- Exercise: Exact copies of the records below are needed, free of pictures.

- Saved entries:
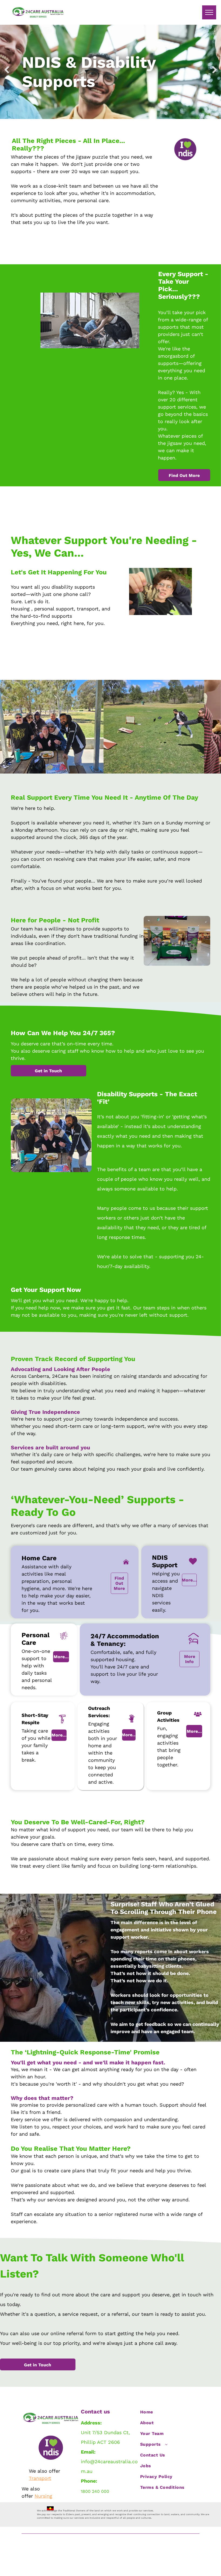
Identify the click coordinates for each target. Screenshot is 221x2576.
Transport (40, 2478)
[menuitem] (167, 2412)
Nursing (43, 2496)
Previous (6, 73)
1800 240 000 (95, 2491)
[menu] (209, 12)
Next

- Task result:
Identify the click coordinates for each target. Screenshot is 221x2576.
Transport (40, 2478)
[menuitem] (167, 2412)
Nursing (43, 2496)
Previous (6, 73)
1800 240 000 (95, 2491)
[menu] (209, 12)
Next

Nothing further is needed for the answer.